To represent the preference pattern of the decision maker in the scenarios considered, Table 4 reports the weights assigned to the different criteria, while Table 5 shows the weights attributed to each sub-indicator. Referring to the assignment of the weights, in the first scenario, the slow technological evolution substantially leads the decision maker to focus on cost as the main decision criterion, while the preference of a zero-emission vehicle is penalized by the related technical limitations (which is the second most important criterion) rather than its attractiveness in terms of sustainability. In this case, hence, the assumption is that the limited technological developments in green mobility do not lead to tight environmental regulations; therefore, long-haul distribution does not develop as an environmentally friendly business and the managers do not acquire a sustainability-oriented business strategy. In the second scenario, technological evolution leads to electric mobility becoming predominant in 2040 and the regulatory framework is expected to tighten in terms of environmental impact. The sustainability objective thus gains importance, and the decision maker bases its choice on a compromise between costs and sustainability (which have the same weight) while the technical limitations become less relevant. Finally, in the third scenario, green mobility is assumed to become predominant in 2040 while fossil fuels will progressively fade out; therefore, sustainability becomes the most important decision criterion to ensure long-term compliance with the environmental regulations. The decisions about the fleet renewal are thus based on environmental compliance mainly, and cost becomes a secondary criterion. Technical limitations, finally remain in the background of the decision process.
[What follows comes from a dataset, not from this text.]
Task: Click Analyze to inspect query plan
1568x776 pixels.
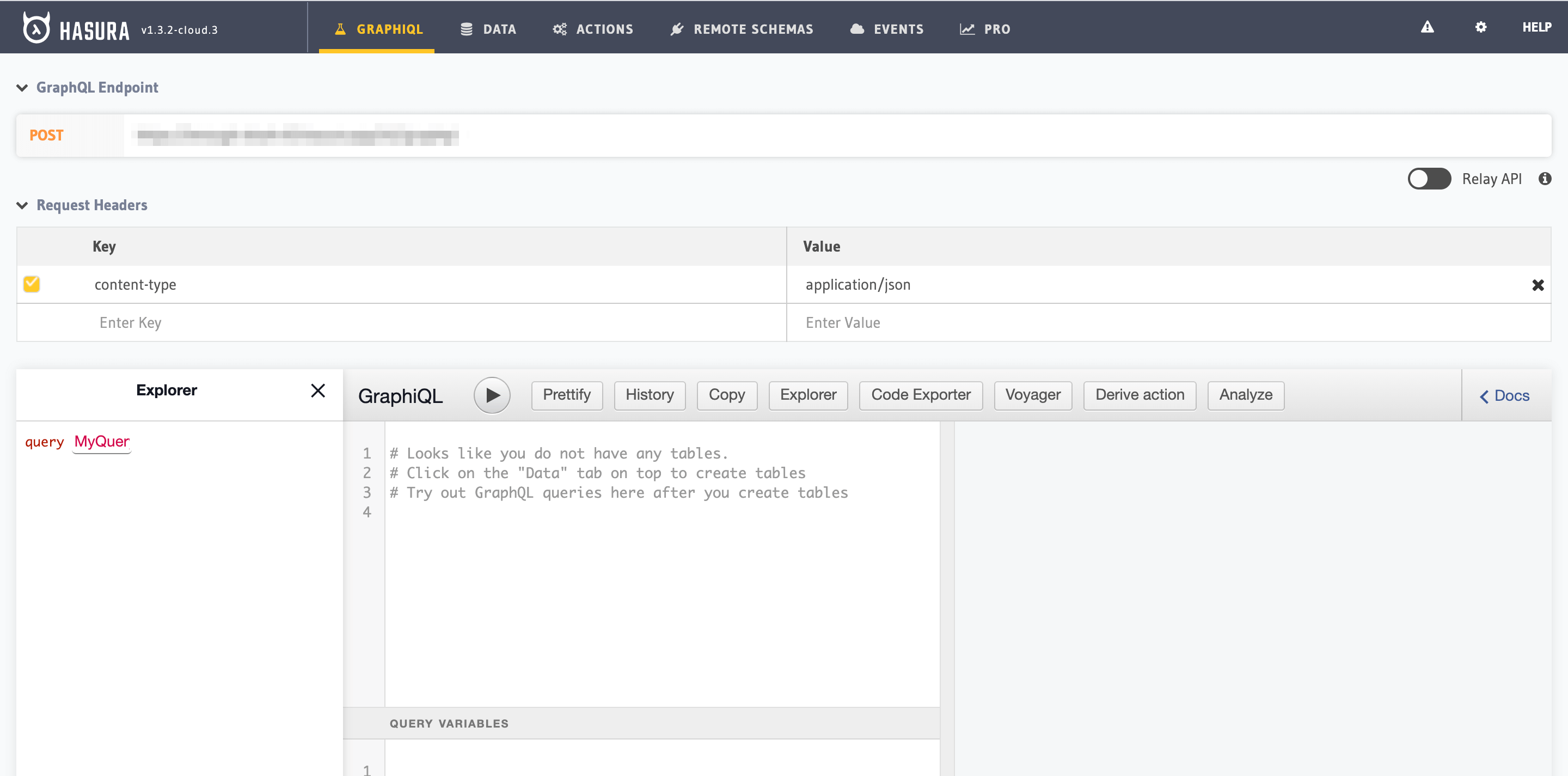Action: point(1246,394)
Based on the scores of the alternatives (Table 3), the normalized weighted matrix is created in each scenario and the ideal solutions S* and non-ideal S solutions are determined according to Equations (11) and (12). The alternatives are finally classified based on their distance from the extreme solutions. The solutions characterized by the highest Ci* value (Equation (13)) are preferred, and the final rank obtained is shown in Table 6.
The obtained results show that if the European “Green Deal” strategy maintains its objective to phase out fossil-fueled vehicles by 2040 (scenario 2), the best choice will be the switch towards hydrogen vehicles since this is the only technology allowing for complete decarbonization. BEVs are less efficient from an environmental point of view and have a worse operational performance (recharge time and range); therefore, they can hardly represent an optimum choice in long-haul transportation. In the slow technological evolution scenario (scenario 1), where the objectives of the Green Deal are postponed, the decision makers will substantially rely on cost-effectiveness; therefore, modern ICEs are still the most efficient choice, while the full decarbonization is postponed. The results obtained clearly show how the different sets of weights employed in the scenarios considered influence the ranking of the alternatives. In the slow technological development scenario, the decision maker’s choice will be mainly influenced by the cost criterion; therefore, the diesel truck will be on top of the rank, while the choice of hydrogen technology will be preferred in the other scenarios where sustainability criterion assumes a higher weight. Furthermore, with the aim of evaluating the reliability and accuracy of the model, the solutions corresponding to a variation of the weights have been calculated. In particular, the analysis involved the following four cases per scenario:
  • Case 1: an increment of 10% has been considered for the weights related to the environmental sustainability criterion, the cost criterion has been maintained constant, while a suitable reduction has been considered for the weights related to the technical features ensuring the overall sum is equal to 1.
  • Case 2: an increment of 10% has been considered for the weights related to the environmental sustainability criterion, the technical criterion has been maintained constant, while a corresponding reduction has been considered for the weights related to the cost features to ensure the overall sum is equal to 1.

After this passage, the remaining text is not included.